The person traditionally credited to be the first computer programmer in history is Ada Lovelace, who did work on an early mechanical general-purpose computer developed by Charles Babbage. Ada wrote notes on this early computer, referred to as an ‘analytical engine’ within which are contained the first algorithm which was written i with the intention of being processed by a machine. This fact makes Ada, who was born Augusta Ada Byron, the only legitimate child of the poet Lord Byron, the world’s first computer programmer.
When Ada was a young adult she became interested in mathematics, with a special interest in Babbage’s work on the analytical engine. Ada translated an article about the engine between 1842 and 1843 which was written in Italian by Luigi Manabrea. Included in the translation were Ada’s own notes which contained what many people consider the first computer program written in history. This computer program was an algorithm which was encoded in way to allow the machine to process, or read it.

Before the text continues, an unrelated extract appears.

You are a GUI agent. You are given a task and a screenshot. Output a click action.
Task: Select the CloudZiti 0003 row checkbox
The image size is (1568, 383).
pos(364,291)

Fast forward about 100 years to 1946 at the University of Pennsylvania Moore School of Electrical Engineering, where ENIAC (Electronic Numerical Integrator and Computer) the first general-purpose electronic computer was built. First used to perform calculations for the development of the hydrogen bomb, it was used to calculate artillery trajectories for firing tables for the U.S. Army’s Ballistic Research Laboratory. Six women were responsible for the vast majority of the programming of ENIAC, all of whom were inducted into the Women in Technology International Hall of Fame in 1997.